At ML6, security is in our blood. Our security program is embedded in all the business processes. Starting from the first sales contact, delivering a proof of concept, up until the delivery of production applications.
To prove our dedication towards information security, our security program is certified against the ISO/IEC 27001:2017 standard. This internationally accepted standard provides requirements for establishing, implementing, maintaining and continually improving information security within an organization.
As a first line of defense against cyber threats, staff receive regular training in information security topics such as phishing, incident reporting, privacy regulation, information classification, information handling etc.
Technical staff receive more extensive training in secure development practices and web application security such as the OWASP Top 10 list. Furthermore technical staff have proven technical skills on Google Cloud in the form of Google Cloud certifications.
Access to systems is provided to staff according to the principle of least privilege.

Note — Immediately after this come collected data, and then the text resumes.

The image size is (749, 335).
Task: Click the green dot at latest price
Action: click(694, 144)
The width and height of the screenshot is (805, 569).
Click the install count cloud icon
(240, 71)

User authentication to high value systems is protected with two-factor authentication, more specifically with physical security keys. Physical security keys are a phishing resistant second factor in the authentication process.
Where ML6 relies on suppliers for services, ML6 performs a risk assessment to assure that the supplier at least meets the same security standards as ml6 and that the services will be delivered in a reliable manner.
ML6 has implemented a documented incident response procedure to handle security incidents according to industry best practices. The procedure contains the following steps: reporting, classification, analysis, containment, eradication and recovery of the incident.
A post-incident review looks for lessons learned of a security incident to further optimize controls and procedures.
ML6 has implemented a secure development procedure to include security checks in multiple steps of the development process.
Application development includes security and privacy requirements in the design phase, this minimizes security risks but also cost.
Code is automatically scanned using static code analysis tools, flagging common security issues within the code.
Where needed, applications are regularly pen tested by third parties to identify possible unknown vulnerabilities.
ML6 applications and analysis are primarily hosted on Google Cloud. Therefore ML6 uses the same secure-by-design infrastructure, built-in protection, and global network that Google Search Engine, Gmail, YouTube etc. were built upon.
Google Cloud regularly undergoes independent verification of security, privacy, and compliance controls, achieving certification against global standards
Data stored in Google Cloud is encrypted at several layers with AES256 and AES128 to secure data. Google Cloud also uses various methods of encryption, both default and configured by ML6, for data in transit.
Google Cloud infrastructure used at ML6 is configured using the CIS Benchmark.
CIS Benchmarks are configuration baselines and best practices for securely configuring a system. ML6 performs daily scanning on its Google Cloud infrastructure to detect misconfigurations.